» SUPPLIED DATA

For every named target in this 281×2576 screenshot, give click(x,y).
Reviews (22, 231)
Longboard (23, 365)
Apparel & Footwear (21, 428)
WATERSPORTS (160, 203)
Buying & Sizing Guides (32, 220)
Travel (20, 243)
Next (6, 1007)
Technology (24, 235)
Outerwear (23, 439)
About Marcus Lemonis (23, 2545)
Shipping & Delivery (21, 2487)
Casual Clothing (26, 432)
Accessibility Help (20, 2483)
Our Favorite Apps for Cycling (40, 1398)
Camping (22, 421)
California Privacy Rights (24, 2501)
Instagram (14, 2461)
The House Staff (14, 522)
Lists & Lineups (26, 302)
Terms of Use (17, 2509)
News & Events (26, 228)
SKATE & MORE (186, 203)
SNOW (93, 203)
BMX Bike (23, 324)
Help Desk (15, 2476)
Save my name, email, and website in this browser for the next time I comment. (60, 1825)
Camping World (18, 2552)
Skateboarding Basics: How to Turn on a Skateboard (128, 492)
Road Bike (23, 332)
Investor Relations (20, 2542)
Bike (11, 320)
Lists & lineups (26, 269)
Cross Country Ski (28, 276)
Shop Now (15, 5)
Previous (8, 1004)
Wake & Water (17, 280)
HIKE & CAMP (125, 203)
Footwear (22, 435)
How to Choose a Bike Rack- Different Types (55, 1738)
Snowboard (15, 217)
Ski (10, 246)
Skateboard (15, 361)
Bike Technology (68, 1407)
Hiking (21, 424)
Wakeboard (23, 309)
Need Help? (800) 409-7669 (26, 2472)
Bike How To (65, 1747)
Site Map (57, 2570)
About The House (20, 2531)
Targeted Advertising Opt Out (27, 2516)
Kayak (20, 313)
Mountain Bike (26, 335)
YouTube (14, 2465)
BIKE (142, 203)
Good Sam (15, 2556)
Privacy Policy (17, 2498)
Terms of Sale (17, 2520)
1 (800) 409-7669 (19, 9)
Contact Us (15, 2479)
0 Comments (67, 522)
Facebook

» YOUR GOAL
Only the number of lines above that contain "Help" should be given as the answer.

» REPLY TO THE TASK
3